#### WORK TO COMPLETE:
Reproduce the rows verbatim, starting from the line containing "Click the Composite logo icon" and ending with the line containing "point(127,348)", both included.

#### RECORDS TO USE:
______
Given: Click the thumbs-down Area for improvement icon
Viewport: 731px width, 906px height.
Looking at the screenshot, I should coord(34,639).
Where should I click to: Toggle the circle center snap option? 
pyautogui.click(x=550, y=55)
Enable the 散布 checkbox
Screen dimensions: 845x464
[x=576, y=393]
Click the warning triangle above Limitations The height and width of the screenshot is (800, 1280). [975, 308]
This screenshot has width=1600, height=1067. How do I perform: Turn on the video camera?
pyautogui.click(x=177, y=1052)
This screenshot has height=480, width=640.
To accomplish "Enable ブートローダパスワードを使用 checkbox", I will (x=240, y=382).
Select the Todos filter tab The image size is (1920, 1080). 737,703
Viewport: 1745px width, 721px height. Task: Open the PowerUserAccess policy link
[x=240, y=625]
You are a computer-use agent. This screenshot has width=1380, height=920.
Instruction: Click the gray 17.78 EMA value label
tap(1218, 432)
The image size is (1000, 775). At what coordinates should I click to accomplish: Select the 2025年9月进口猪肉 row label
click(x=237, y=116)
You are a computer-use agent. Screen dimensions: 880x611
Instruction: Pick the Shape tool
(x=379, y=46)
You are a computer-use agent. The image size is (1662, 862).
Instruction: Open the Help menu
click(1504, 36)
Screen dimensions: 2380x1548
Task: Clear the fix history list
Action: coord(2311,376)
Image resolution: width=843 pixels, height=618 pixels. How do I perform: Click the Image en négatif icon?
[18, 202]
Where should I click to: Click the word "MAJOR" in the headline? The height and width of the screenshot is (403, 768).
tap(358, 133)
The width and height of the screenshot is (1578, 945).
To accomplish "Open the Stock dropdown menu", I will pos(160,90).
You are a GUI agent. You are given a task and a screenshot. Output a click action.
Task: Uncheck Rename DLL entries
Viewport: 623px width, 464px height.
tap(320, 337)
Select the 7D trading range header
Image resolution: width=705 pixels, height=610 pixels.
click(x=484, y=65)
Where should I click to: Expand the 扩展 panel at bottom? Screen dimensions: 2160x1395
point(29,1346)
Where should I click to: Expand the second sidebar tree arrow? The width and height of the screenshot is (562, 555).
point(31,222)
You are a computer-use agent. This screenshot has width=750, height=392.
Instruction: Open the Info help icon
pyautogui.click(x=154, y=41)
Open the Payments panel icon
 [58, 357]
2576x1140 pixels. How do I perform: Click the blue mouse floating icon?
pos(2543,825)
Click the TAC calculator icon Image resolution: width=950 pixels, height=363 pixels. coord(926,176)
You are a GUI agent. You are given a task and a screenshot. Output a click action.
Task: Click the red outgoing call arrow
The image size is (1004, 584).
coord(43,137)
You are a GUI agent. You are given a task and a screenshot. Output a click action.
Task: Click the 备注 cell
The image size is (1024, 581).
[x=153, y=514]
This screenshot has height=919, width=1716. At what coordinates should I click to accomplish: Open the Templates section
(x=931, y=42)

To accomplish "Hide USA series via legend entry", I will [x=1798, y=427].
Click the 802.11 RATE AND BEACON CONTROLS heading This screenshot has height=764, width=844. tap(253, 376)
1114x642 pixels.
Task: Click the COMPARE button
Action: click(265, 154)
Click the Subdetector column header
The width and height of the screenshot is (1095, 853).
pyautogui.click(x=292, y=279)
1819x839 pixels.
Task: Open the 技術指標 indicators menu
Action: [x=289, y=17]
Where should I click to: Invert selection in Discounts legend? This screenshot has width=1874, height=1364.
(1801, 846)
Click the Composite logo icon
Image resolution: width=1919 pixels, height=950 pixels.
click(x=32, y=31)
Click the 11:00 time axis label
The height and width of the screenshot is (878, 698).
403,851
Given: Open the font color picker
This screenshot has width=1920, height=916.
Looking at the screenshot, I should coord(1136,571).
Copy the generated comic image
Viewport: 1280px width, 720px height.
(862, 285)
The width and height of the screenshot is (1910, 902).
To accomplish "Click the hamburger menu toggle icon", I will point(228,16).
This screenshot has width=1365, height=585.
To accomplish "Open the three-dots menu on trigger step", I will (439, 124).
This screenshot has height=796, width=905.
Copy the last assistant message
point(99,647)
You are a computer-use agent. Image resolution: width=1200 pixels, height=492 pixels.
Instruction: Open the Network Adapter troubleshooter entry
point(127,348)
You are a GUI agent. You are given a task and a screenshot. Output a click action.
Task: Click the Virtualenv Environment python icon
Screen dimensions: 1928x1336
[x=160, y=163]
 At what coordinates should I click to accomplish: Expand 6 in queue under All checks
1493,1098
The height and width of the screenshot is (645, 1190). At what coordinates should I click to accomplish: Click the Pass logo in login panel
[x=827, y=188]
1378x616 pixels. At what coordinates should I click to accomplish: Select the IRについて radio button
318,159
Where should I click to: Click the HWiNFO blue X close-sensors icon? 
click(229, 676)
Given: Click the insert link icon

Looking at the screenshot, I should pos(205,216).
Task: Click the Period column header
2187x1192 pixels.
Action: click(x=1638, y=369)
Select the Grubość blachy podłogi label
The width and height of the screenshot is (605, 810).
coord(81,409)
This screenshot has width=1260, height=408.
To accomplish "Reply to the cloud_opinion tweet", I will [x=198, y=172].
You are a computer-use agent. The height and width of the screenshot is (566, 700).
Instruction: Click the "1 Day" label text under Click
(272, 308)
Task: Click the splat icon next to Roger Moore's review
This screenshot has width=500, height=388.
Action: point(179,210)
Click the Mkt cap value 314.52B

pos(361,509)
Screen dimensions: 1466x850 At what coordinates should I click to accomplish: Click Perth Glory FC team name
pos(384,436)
______
#### TASK RESULT:
Click the Composite logo icon
Image resolution: width=1919 pixels, height=950 pixels.
click(x=32, y=31)
Click the 11:00 time axis label
The height and width of the screenshot is (878, 698).
403,851
Given: Open the font color picker
This screenshot has width=1920, height=916.
Looking at the screenshot, I should coord(1136,571).
Copy the generated comic image
Viewport: 1280px width, 720px height.
(862, 285)
The width and height of the screenshot is (1910, 902).
To accomplish "Click the hamburger menu toggle icon", I will point(228,16).
This screenshot has width=1365, height=585.
To accomplish "Open the three-dots menu on trigger step", I will (439, 124).
This screenshot has height=796, width=905.
Copy the last assistant message
point(99,647)
You are a computer-use agent. Image resolution: width=1200 pixels, height=492 pixels.
Instruction: Open the Network Adapter troubleshooter entry
point(127,348)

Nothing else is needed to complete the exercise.